What follows is a set of records. Repeat them word for word.

-- SUPPLIED MATERIAL follows --

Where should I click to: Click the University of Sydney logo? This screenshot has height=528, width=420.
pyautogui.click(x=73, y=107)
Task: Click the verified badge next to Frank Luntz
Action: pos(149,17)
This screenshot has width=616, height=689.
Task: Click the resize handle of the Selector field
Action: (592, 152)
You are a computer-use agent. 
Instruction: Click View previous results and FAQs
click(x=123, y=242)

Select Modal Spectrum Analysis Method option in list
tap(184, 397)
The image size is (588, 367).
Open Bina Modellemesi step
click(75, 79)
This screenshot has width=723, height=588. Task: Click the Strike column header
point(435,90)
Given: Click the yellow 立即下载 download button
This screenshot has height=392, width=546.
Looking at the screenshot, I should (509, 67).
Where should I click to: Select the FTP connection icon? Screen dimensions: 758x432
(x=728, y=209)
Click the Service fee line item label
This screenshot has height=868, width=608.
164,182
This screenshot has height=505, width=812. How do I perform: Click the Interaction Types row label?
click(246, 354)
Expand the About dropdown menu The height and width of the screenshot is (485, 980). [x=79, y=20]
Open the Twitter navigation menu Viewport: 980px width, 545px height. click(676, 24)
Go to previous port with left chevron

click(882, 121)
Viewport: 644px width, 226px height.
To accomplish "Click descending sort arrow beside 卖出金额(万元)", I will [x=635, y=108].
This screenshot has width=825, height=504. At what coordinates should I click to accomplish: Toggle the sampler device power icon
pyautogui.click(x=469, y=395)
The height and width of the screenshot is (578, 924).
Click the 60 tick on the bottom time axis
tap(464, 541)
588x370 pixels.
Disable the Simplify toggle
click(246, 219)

-- SUPPLIED MATERIAL concluded --

> [COMPLETED EXERCISE]:
Where should I click to: Click the University of Sydney logo? This screenshot has height=528, width=420.
pyautogui.click(x=73, y=107)
Task: Click the verified badge next to Frank Luntz
Action: pos(149,17)
This screenshot has width=616, height=689.
Task: Click the resize handle of the Selector field
Action: (592, 152)
You are a computer-use agent. 
Instruction: Click View previous results and FAQs
click(x=123, y=242)

Select Modal Spectrum Analysis Method option in list
tap(184, 397)
The image size is (588, 367).
Open Bina Modellemesi step
click(75, 79)
This screenshot has width=723, height=588. Task: Click the Strike column header
point(435,90)
Given: Click the yellow 立即下载 download button
This screenshot has height=392, width=546.
Looking at the screenshot, I should (509, 67).
Where should I click to: Select the FTP connection icon? Screen dimensions: 758x432
(x=728, y=209)
Click the Service fee line item label
This screenshot has height=868, width=608.
164,182
This screenshot has height=505, width=812. How do I perform: Click the Interaction Types row label?
click(246, 354)
Expand the About dropdown menu The height and width of the screenshot is (485, 980). [x=79, y=20]
Open the Twitter navigation menu Viewport: 980px width, 545px height. click(676, 24)
Go to previous port with left chevron

click(882, 121)
Viewport: 644px width, 226px height.
To accomplish "Click descending sort arrow beside 卖出金额(万元)", I will [x=635, y=108].
This screenshot has width=825, height=504. At what coordinates should I click to accomplish: Toggle the sampler device power icon
pyautogui.click(x=469, y=395)
The height and width of the screenshot is (578, 924).
Click the 60 tick on the bottom time axis
tap(464, 541)
588x370 pixels.
Disable the Simplify toggle
click(246, 219)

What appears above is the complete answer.